Text shown:
[Start of section]
I’ve blogged in the past about the complete neglect of stillbirths in the global burden of disease. Only children who are born alive count towards our measures of infant and child mortality. If a child does not take a breath outside of the mother’s womb, than it is considered a stillbirth, and it is not counted. Technically, I understand some of the important methodologically challenges in the measurement of stillbirths, but philosophically, I find this oversight reprehensible.
The Lancet has published an entire series dedicated to what I believe is the most neglected cause of death globally – stillbirths. The newest estimates published in this series suggest that there are roughly 2.6 million stillbirths every year. My guess is that even this is an underestimate, in particular given the arbitrary nature of the definition used to define a stillbirth (death after 28 weeks gestion, but not at say 27.5 weeks). Current estimates of global child mortality are roughly 9 million deaths a year, so if we were to account for stillborn deaths, than child mortality would increase substantially.
[End of section]
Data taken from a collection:
[Start of section]
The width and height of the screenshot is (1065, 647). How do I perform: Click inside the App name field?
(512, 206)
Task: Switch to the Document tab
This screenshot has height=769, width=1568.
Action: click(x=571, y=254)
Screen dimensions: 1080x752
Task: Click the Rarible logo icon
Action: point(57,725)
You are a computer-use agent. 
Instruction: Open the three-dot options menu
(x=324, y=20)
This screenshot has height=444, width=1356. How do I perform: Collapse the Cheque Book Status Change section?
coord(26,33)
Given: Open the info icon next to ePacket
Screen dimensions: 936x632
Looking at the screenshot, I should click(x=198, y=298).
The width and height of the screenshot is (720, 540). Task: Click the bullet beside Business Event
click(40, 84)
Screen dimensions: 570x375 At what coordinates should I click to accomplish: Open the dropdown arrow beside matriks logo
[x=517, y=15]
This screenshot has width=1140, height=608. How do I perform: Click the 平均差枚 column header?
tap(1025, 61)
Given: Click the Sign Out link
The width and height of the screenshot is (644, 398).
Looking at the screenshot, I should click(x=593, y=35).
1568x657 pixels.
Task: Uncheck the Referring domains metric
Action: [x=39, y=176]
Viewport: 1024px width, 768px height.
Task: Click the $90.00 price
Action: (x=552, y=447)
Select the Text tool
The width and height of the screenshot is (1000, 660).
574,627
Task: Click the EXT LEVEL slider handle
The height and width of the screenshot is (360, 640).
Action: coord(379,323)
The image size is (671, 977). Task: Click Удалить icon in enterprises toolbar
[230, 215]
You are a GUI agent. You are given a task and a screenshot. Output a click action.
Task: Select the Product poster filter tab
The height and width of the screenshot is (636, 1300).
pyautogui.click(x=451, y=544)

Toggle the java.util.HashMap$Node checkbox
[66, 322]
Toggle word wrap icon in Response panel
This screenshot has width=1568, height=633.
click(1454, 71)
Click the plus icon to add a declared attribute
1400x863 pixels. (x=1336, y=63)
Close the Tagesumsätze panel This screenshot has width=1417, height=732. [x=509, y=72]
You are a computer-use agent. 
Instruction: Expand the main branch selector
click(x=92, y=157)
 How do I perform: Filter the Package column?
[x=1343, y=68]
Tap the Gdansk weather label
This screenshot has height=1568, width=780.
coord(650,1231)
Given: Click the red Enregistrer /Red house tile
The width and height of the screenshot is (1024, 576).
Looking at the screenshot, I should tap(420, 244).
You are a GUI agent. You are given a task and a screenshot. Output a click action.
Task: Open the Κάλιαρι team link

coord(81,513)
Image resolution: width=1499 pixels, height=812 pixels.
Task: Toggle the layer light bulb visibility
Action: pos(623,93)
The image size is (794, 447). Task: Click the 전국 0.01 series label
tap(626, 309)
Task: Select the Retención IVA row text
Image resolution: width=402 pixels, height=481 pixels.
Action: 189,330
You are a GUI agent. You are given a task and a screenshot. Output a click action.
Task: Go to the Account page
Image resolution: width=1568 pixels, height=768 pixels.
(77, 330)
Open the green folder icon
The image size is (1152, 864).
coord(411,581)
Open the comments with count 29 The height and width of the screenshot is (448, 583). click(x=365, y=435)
[End of section]
Task requirements:
Edit the post on stillbirths by giving it again from "The Lancet has" up to and including "would increase substantially.", with "stillbirths" changed to "late fetal deaths". The data above come from a separate source.

Output below:
The Lancet has published an entire series dedicated to what I believe is the most neglected cause of death globally – late fetal deaths. The newest estimates published in this series suggest that there are roughly 2.6 million late fetal deaths every year. My guess is that even this is an underestimate, in particular given the arbitrary nature of the definition used to define a stillbirth (death after 28 weeks gestion, but not at say 27.5 weeks). Current estimates of global child mortality are roughly 9 million deaths a year, so if we were to account for stillborn deaths, than child mortality would increase substantially.